Fragmento elegido:
===============

Pero el rostro en cuanto rostro es la desnudez -y el desnudamiento-«del pobre, de la viuda, del huérfano, del extranjero», y su expresión indica el «no matarás».
Emmanuel Levinas, Totalidad e infinito, trad. D. E. Guillot, Salamanca: Sígueme, 2002, p. 9
Por favor discúlpenme, se los ruego, que comparta con ustedes las cosas que me inquietan. En alguna parte Derrida dice que antes de hablar hay que pedir disculpas por romper el silencio, por imponerse con la voz -o con la letra- dando a entender que se tiene algo importante para decir. Así que, otra vez, perdón. Disculpas. No tengo nada importante que decir.
Tengo un solo recuerdo de la gripe aviar, de hecho tengo pocos recuerdos de esa época en la que tenía poco contacto con el mundo (a decir verdad, tampoco estoy seguro que fuera la gripe aviar o la porcina). Recuerdo estar yendo en el subte A a mi clase de alemán en el Laboratorio de Idiomas en el centro, en los viejos vagones de madera, levantar la cabeza y ver a alguien con un barbijo. Recuerdo también el impacto, la sorpresa, la incredulidad y la inquietud que sentí.
Desde hace unos días escucho por allí, leo por allá, que declararían -siempre en condicional- la obligatoriedad de usar barbijos para salir a la calle y vuelvo a recordarlo. Leo también este diario de un médico en París, que el 29 de marzo escribe:
Es duro decirlo, pero no es fácil encariñarse con los pacientes ahora. Todos se parecen.

===============

Extractos de datos:
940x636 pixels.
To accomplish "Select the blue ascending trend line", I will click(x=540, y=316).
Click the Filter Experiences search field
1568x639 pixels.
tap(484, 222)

===============

Retoma el texto sobre los barbijos y el rostro justo después de su última oración y sigue escribiéndolo.

Resultado del ejercicio:
Pagina 12, El diario de un médico francés en guerra contra el coronavirus
Antes, algunos pacientes no tenían asistencia respiratoria y podíamos hablar con ellos. En el caso de los sedados, estaban las familias que nos hablaban de su vida. Los allegados también colocaban fotos en sus habitaciones.
Eso ya no existe.
Leo esto y pienso, no dejo de pensar, en dos enemigos íntimos. Por una parte Levinas: la desnudez del rostro como epifanía del Otro. El rostro expresa la trascendencia del Otro y, al mismo tiempo, su fragilidad, su mortalidad. Ese rostro me dice “no matarás”. Es el rostro desnudado “del pobre, de la viuda, del huérfano, del extranjero”; deberíamos agregar: del enfermo, del moribundo que tapado tras mascarillas y barbijos se vuelve indiferenciado, duro, alguien con quien es difícil de encariñarse, como dice el médico francés.
(Entre paréntesis: podríamos decir que a diferencia de Levinas, Paul B. Preciado encuentra la otredad en el culo, pero eso es otra cuestión). Y pienso también en Jünger -por quien Levinas no tenía ninguna simpatía, vale aclarar-, y su descripción de cómo en un determinado momento histórico -¡el texto es de 1932!- el rostro fue convirtiéndose en máscara.
No es casual, dicho sea de pasada, el papel que desde hace poco tiempo está empezando a desempeñar otra vez la máscara en la vida diaria. Aparece de múltiples maneras en sitios donde está abriéndose paso el carácter especial del trabajo, bien como máscara antigás con que se pretende equipar a poblaciones enteras, bien como máscara para el rostro en los deportes y en las grandes velocidades, como las que llevan puestas todos los corredores de automóviles, bien, en fin, como máscara de protección cuando se trabaja en espacios amenazados por radiaciones o emanaciones tóxicas. Cabe sospechar que a la máscara le incumbirán todavía unas tareas enteramente diferentes de las que hoy podemos vislumbrar -por ejemplo, en conexión con una evolución dentro de la cual la fotografía está adquiriendo el rango de un arma política decisiva.
Ernst Jünger, El trabajador. Dominio y figura, trad. A. Sánchez Pascual, Barcelona: Tusquets, 1990, p. 118
Sin embargo, tal vez los barbijos no lleguen a taparlo todo.
Los ojos atraviesan la máscara, el indisimulable lenguaje de los ojos.
E. Levinas, Totalidad e infinito, p. 90.
En fin, perdón de nuevo. Vuelvo a mi silencio.